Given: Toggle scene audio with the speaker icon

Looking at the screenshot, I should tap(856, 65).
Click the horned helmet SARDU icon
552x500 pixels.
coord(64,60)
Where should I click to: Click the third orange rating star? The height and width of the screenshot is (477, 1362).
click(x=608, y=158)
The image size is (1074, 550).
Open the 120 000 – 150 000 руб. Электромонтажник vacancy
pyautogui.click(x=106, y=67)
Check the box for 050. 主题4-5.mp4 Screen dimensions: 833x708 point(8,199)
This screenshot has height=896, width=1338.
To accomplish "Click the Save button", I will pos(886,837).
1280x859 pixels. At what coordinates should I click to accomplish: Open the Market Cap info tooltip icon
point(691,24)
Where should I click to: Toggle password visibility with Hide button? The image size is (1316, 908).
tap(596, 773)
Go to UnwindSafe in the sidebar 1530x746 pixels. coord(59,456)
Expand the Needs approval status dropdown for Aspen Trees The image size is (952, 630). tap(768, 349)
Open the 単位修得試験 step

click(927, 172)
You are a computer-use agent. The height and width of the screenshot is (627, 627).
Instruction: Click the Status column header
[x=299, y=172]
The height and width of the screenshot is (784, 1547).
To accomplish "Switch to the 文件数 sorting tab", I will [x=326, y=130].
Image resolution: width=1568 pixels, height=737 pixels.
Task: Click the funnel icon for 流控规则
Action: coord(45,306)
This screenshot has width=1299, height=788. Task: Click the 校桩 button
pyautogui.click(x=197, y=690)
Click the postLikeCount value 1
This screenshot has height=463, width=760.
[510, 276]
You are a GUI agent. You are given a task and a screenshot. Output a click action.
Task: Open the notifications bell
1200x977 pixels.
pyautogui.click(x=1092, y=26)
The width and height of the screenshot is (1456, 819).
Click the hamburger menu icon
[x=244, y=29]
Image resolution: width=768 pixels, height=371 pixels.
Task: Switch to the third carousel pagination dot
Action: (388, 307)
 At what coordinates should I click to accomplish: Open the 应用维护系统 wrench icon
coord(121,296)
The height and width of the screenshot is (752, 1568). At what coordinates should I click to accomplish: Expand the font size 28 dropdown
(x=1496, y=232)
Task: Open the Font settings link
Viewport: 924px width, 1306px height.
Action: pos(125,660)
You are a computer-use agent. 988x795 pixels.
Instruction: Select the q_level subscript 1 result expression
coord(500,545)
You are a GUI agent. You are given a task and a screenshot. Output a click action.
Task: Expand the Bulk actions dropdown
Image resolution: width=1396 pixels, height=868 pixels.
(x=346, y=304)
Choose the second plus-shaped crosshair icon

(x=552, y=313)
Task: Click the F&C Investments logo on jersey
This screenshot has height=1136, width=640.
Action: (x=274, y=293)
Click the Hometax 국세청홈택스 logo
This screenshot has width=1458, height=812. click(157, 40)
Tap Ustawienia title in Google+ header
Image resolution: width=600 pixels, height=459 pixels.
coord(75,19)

YOUR ASSIGNMENT
Show every line in the records above that contains the word "computer".

ANSWER SECTION
You are a computer-use agent. The height and width of the screenshot is (627, 627).
You are a computer-use agent. 988x795 pixels.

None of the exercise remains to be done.